Come, God of Epiphany, come.
In our worship this day, reveal Yourself to us,
reveal Your face and Your grace.
Come, Epiphany God and speak Your word, and may only God's word be heard. Amen.

People of God, let's grow quiet. Not just physically, but let's grow quiet in spirit. Let's leave behind all of the things that are occupying our minds and our lives, and for these few moments, let's become quiet.

A newspaper reporter has said that in this fast-paced world of ours it may very well be that a Sunday morning homily is one of those very few moments when people have a chance to be quiet and reflect on the meaning of their lives. So, let's become quiet.

In the words of that haunting spiritual we're going to experience later on in our liturgy: "Hush, hush. Somebody's calling your name." So listen to the mystery of your life. Listen to all those moments in your life when, if you could just be quiet and dare to be open, somebody's calling you. Listen to and grasp again those moments in your life when your heart has been broken by possibly the pain of the death of a loved one, or you've just said goodbye to a relationship-in that moment, you're never the same again. Or maybe when your heart's been broken open with joy, like maybe the birth of a child-or when you've just said hello to a new and beautiful relationship, and you're never the same again.

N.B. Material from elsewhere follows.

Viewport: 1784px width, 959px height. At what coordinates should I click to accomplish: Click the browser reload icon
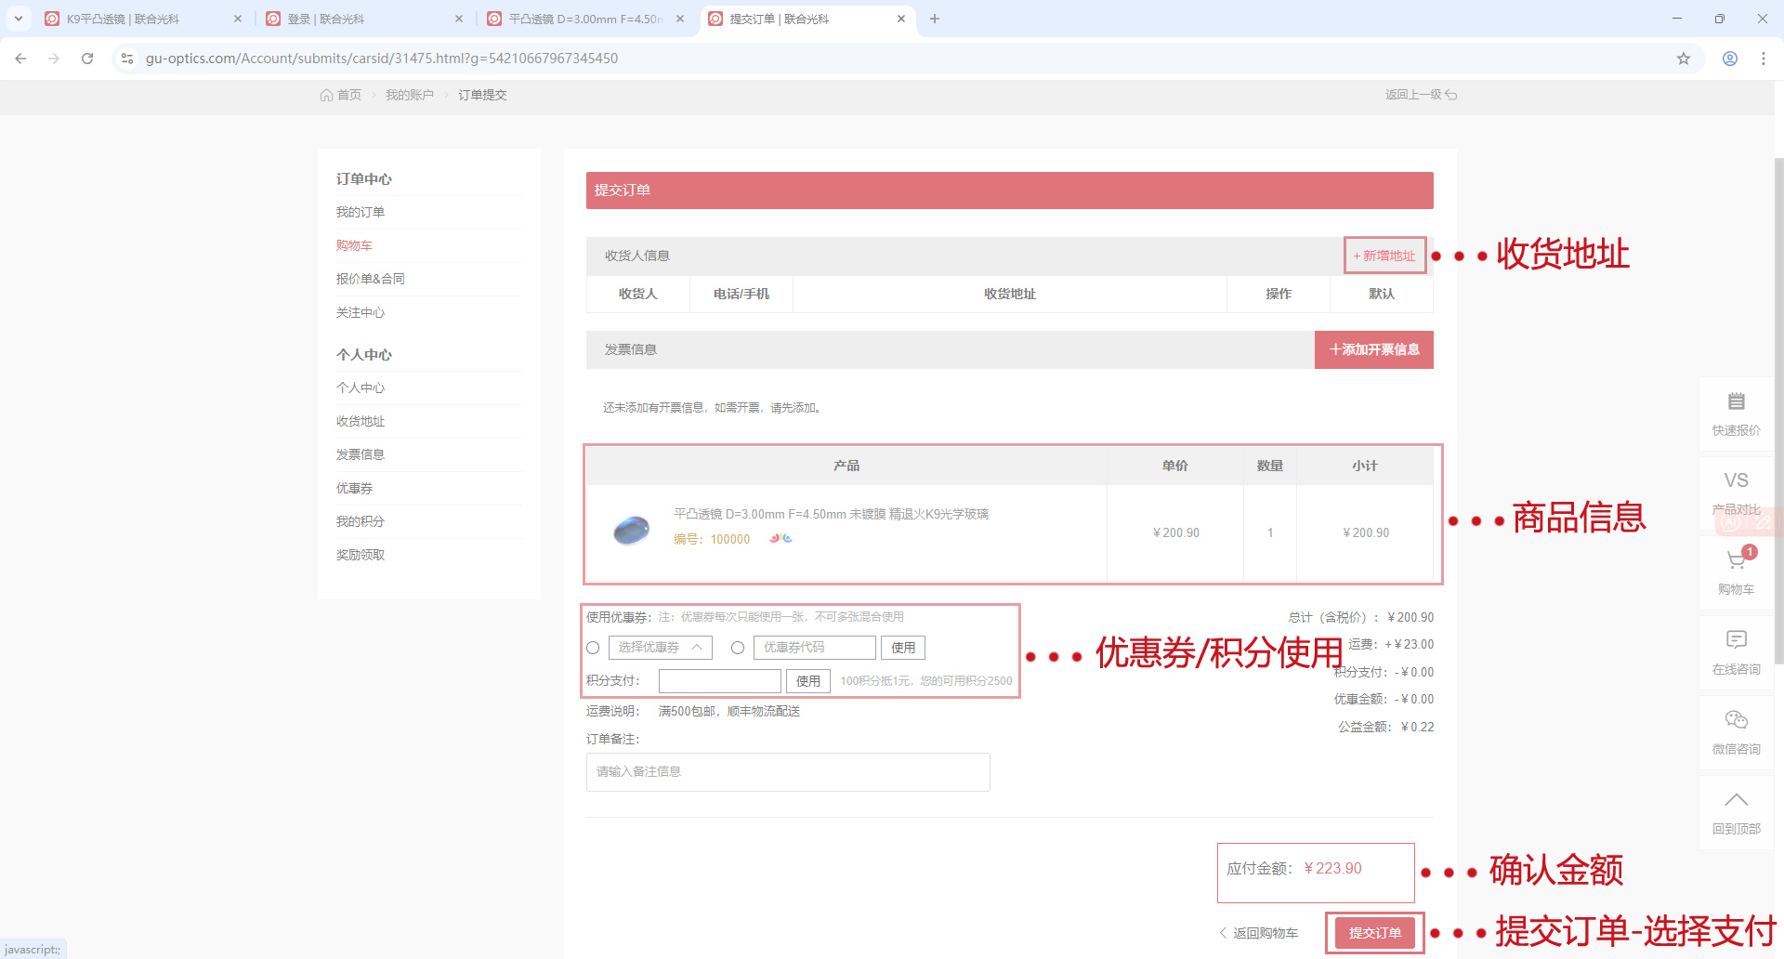(87, 59)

It's in the moments of our lives, if we listen to our lives, that …"Hush, somebody's calling your name." Like in the moments of your life when you're just lying there listening to the rain, and in that moment, for some unknown reason, some new, clear direction comes to you. You're on a new path. It's a time of epiphany. That's what that "churchy" word means. It means a time of revelation, and you're not the same again. Or maybe you're a youngster sitting on the hay in a barn watching the evening light come in through a slat in the wood. You notice the filtered light coming in on your body, and you're never the same again.

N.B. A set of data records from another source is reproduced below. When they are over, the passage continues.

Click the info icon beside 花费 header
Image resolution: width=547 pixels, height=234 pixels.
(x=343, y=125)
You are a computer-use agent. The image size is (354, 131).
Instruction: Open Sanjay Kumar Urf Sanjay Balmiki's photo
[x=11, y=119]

Or maybe you're a young seminarian, in August of 1963, and you and your best friend, another seminarian, make the decision to go into the city of Washington, D.C. to the Lincoln Memorial. There, you and your friend become part of a massive crowd, and you hear a prophet in our nation talk about freedom. He rings a bell deep inside of you about freedom. He concludes with the words of a great spiritual, "Free at last, free at last. Thank God Almighty, free at last," and you're changed. From that moment on, you're never the same again. It's one of the many things that begin to move your life to issues of Christ and social justice. You're never the same again.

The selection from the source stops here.